Regardez "RETOUR À LA MINE", un diaporama de François Marchand sur la spéléologie minière (septembre 2007).

 La spéléologie traditionnelle se pratique en milieu karstique, c'est à dire presque toujours dans le calcaire. La spéléologie minière consiste à explorer des mines et carrières souterraines. C'est la volonté de découvrir des lieux souterrains creusés par l'homme, dans des roches fort différentes.


Il y a peu d'associations spécialisées dans ce domaine, sinon pour des raisons liées au patrimoine local.

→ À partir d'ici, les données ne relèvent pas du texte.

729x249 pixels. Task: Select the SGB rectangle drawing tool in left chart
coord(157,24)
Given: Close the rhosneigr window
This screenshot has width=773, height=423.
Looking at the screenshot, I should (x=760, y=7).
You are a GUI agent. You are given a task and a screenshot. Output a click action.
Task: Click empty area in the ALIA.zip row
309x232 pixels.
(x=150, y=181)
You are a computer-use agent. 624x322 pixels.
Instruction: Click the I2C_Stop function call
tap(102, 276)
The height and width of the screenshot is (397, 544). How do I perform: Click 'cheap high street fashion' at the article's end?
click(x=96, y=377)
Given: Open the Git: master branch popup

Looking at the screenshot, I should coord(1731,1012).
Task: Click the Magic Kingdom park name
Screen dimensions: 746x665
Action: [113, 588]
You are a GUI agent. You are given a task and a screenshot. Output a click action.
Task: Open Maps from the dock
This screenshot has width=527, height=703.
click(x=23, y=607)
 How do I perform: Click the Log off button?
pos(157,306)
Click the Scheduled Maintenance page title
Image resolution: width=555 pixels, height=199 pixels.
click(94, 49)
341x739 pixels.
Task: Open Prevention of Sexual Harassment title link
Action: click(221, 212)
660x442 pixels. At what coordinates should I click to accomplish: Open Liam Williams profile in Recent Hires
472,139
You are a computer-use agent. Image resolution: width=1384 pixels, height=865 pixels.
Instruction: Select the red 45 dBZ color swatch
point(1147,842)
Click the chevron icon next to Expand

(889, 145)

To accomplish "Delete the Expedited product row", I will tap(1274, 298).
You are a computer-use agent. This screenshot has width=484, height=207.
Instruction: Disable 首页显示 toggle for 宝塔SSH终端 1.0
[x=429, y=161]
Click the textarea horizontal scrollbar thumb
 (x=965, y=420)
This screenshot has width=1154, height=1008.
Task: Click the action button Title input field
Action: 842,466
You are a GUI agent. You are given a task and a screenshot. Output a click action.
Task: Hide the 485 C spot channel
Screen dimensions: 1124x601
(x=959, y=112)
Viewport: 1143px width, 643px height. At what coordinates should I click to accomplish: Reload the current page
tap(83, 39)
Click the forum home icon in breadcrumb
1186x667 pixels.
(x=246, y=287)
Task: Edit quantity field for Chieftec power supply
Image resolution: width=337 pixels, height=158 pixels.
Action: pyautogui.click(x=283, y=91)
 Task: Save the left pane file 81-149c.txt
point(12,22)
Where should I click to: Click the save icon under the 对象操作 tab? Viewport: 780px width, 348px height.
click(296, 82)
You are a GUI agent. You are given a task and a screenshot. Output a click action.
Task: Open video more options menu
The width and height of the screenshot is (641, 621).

Le nombre de personnes prospectant de manière systématique est faible. Il faut néanmoins citer les minéralogistes qui partagent avec nous les anciens lieux d'extraction mais leur éthique et leurs attentes sont autres.

Les accès aux mines sont très souvent compliqués : la plupart du temps clôturés depuis des années, des décennies même, portes soudées, remblaiements, foudroyages. Il faut se frayer un passage dans un effondrement, dans une galerie d'exhaure, il faut équiper un puits...

En comparaison avec la spéléologie, les techniques de progression sur cordes sont similaires. La différence essentielle est dans la constitution des amarrages, car les roches encaissantes peuvent être friables ou hétérogènes et avoir tendance à se détacher par plaques. Les goujons 120 mm sont souvent nécessaires. Il n'y a quasiment jamais d'étroitures, les profondeurs sont souvent plus faibles mais les baquages plus fréquents.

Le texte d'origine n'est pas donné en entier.